** start MATERIALS PROVIDED **
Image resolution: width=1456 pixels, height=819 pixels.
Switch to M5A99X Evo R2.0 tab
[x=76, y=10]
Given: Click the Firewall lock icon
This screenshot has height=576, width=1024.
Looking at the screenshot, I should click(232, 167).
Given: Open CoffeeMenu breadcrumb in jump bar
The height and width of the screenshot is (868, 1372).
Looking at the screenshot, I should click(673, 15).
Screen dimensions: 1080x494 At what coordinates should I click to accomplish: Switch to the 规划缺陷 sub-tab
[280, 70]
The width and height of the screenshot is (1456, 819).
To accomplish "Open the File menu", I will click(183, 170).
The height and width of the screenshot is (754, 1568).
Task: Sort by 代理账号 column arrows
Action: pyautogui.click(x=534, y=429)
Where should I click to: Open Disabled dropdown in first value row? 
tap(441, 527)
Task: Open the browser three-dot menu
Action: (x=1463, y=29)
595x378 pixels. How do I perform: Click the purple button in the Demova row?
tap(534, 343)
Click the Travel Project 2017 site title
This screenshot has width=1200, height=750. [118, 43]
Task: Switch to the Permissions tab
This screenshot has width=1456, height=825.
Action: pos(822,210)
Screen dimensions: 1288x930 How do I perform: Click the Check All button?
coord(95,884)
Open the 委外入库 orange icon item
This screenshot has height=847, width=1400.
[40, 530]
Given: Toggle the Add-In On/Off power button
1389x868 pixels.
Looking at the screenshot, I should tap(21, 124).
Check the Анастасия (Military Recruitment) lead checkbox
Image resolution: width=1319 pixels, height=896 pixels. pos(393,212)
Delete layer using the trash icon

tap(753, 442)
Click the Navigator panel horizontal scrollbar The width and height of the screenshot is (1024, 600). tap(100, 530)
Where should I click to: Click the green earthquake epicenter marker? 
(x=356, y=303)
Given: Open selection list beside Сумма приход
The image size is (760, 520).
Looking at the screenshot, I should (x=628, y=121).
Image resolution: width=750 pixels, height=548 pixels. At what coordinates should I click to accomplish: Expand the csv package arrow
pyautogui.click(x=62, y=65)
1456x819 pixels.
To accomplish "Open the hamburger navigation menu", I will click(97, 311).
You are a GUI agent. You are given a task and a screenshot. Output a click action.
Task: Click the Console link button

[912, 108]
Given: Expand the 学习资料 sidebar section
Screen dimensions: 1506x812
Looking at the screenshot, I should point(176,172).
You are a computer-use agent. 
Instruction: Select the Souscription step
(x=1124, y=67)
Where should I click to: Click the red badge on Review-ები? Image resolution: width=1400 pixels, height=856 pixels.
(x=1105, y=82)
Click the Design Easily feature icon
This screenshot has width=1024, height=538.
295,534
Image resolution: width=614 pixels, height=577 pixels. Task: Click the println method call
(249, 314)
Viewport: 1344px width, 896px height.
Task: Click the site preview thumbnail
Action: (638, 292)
** end MATERIALS PROVIDED **
- _THE REQUEST_: Reproduce the lines of the material above without any change, from the line containing "Given: Click the Firewall lock icon" to the line containing "Looking at the screenshot, I should click(673, 15).", both included.

- _THE ANSWER_:
Given: Click the Firewall lock icon
This screenshot has height=576, width=1024.
Looking at the screenshot, I should click(232, 167).
Given: Open CoffeeMenu breadcrumb in jump bar
The height and width of the screenshot is (868, 1372).
Looking at the screenshot, I should click(673, 15).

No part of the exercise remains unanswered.